▸ Task material
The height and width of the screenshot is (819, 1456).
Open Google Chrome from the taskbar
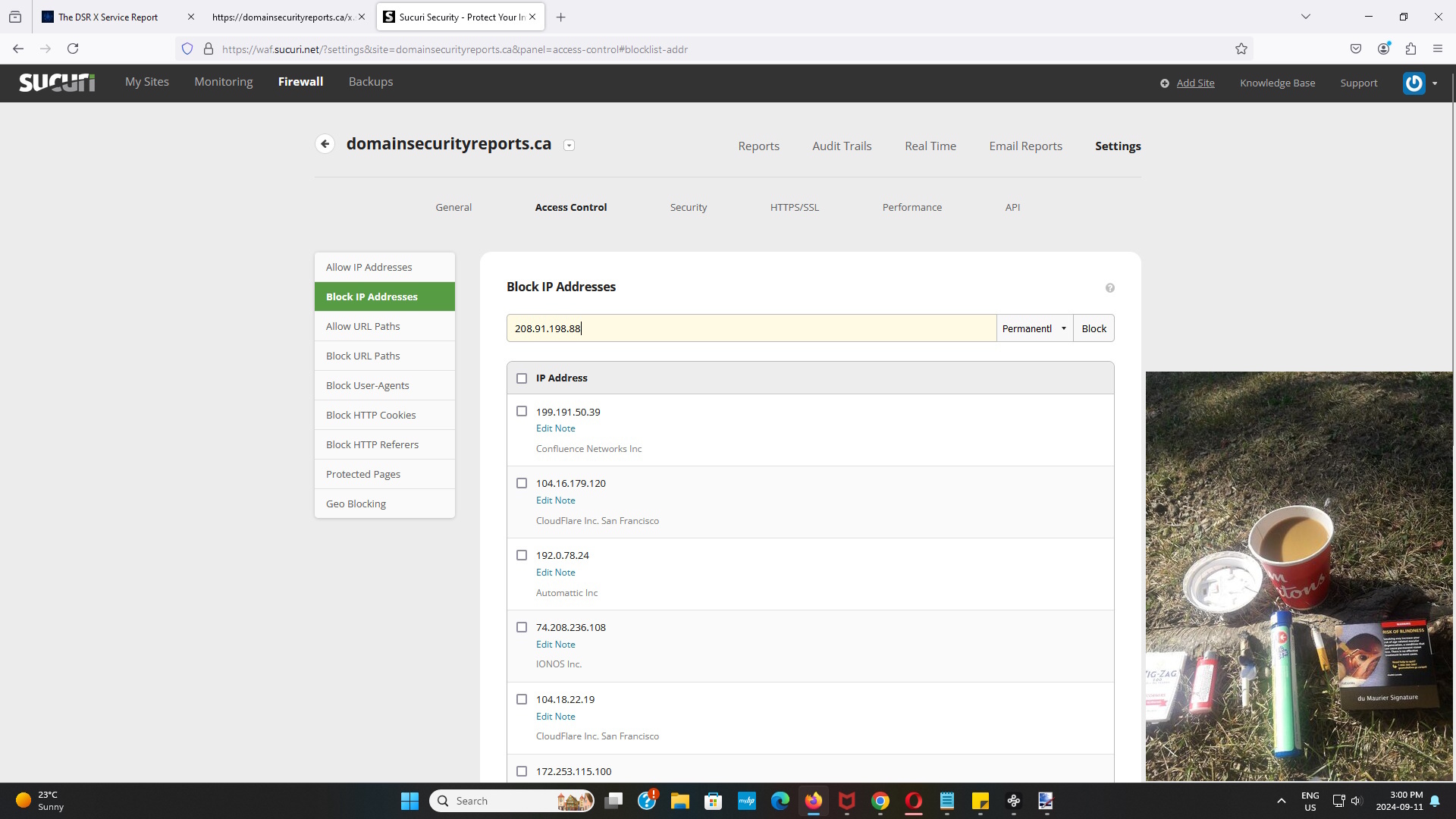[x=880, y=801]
* * *
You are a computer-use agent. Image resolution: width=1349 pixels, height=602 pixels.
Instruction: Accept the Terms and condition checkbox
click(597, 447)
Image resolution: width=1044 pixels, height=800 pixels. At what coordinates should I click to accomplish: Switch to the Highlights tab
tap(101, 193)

▸ Problem description
Please report how many lines in the entries above contain the string "resolution", counting only matches with the same case. Give the number alone.

▸ Output
2